Título: Indústria têxtil protesta contra a política econômica do governo
Autor: Marcelo Rehder
Fonte: O Estado de São Paulo, 06/09/2006, Economia, p. B8

Pela primeira vez, empresários e trabalhadores da indústria têxtil e de confecção dividiram o palanque para protestar contra a política econômica. A manifestação, realizada ontem em São Paulo e em mais 20 cidades do País, foi contra fatores macroeconômicos que vêm roubando competitividade das empresas do setor, que se dizem obrigadas a demitir para compensar a perda de vendas.

Entre as dificuldades, a indústria e os trabalhadores criticaram a pesada carga tributária, o câmbio supervalorizado e a concorrência desleal das importações chinesas, além do fato de o País ter os juros mais altos do mundo.

"Somos competitivos até a porteira das fábricas e não queremos esmola, apenas equilíbrio na competição com outros países", disse o diretor-superintendente da Associação Brasileira da Indústria Têxtil e de Confecção (Abit), Fernando Pimentel, durante ato no vão livre do Masp, com cerca de 1 mil pessoas.
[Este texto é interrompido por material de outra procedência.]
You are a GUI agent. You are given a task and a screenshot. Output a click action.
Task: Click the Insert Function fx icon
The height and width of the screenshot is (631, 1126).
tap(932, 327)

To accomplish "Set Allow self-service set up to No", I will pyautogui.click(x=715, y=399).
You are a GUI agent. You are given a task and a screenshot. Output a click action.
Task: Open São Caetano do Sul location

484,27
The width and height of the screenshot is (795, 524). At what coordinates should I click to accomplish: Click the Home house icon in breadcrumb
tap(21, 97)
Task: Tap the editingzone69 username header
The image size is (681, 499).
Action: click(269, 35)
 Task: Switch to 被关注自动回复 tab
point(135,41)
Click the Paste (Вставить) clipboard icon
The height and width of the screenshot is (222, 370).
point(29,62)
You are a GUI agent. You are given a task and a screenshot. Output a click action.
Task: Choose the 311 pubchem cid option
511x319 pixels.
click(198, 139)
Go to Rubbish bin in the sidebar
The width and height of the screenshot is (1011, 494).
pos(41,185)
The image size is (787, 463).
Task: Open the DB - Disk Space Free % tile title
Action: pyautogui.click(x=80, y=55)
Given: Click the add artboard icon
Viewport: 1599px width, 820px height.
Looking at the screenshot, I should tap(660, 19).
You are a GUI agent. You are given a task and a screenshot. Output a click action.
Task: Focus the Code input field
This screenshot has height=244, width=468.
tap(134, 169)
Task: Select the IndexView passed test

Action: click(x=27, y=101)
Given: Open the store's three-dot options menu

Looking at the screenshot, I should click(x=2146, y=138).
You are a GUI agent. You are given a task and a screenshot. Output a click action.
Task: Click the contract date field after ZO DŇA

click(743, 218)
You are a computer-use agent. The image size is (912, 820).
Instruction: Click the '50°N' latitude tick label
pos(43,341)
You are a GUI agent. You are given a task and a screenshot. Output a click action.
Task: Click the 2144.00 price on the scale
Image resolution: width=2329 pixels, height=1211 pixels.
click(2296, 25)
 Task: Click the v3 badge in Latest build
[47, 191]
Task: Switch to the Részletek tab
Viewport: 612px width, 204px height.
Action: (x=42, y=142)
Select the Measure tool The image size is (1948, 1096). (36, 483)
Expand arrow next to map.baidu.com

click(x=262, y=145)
Segundo ele, o setor já demitiu 260 mil pessoas nos últimos quatro anos e tem sofrido com o aumento das importações e a queda das exportações.

De janeiro a agosto, as importações cresceram 38,8% ante igual período de 2005 e atingiram US$ 1,381 bilhão. Já as exportações somaram US$ 1,309 bilhão, uma queda de 1,1%.

Até agosto, o saldo comercial estava negativo em US$ 72,4 milhões, ante um superávit de US$ 255,4 milhões em igual período de 2004. "Mantido esse ritmo, vamos fechar 2006 com déficit de US$ 200 milhões a US$ 300 milhões", observa Pimentel. Se isso se confirmar, será a primeira vez em seis anos que a balança comercial do setor ficará deficitária.

Os produtos chineses que entram legalmente no País são vendidos a preços 40% menores que os similares nacionais. "O problema é que boa parte deles entra por baixo do pano, sem pagar impostos", diz Pedro Fortes, presidente do Sindicato da Indústria do Vestuário.

A Brasil Modas, confecção paulista de ternos, é um bom exemplo da crise no setor. Sem ter como enfrentar os ternos chineses, que chegam a ser vendidos no País por R$ 40, a empresa já demitiu 300 funcionários e há dois meses não consegue pagar o salário dos 100 que continuam trabalhando.

A empresa está parada porque teve a eletricidade cortada. "Depois de dois meses sem receber, a gente não tem nem o que comer", reclama a costureira Márcia Roseli, que participava do protesto com um grupo de colegas.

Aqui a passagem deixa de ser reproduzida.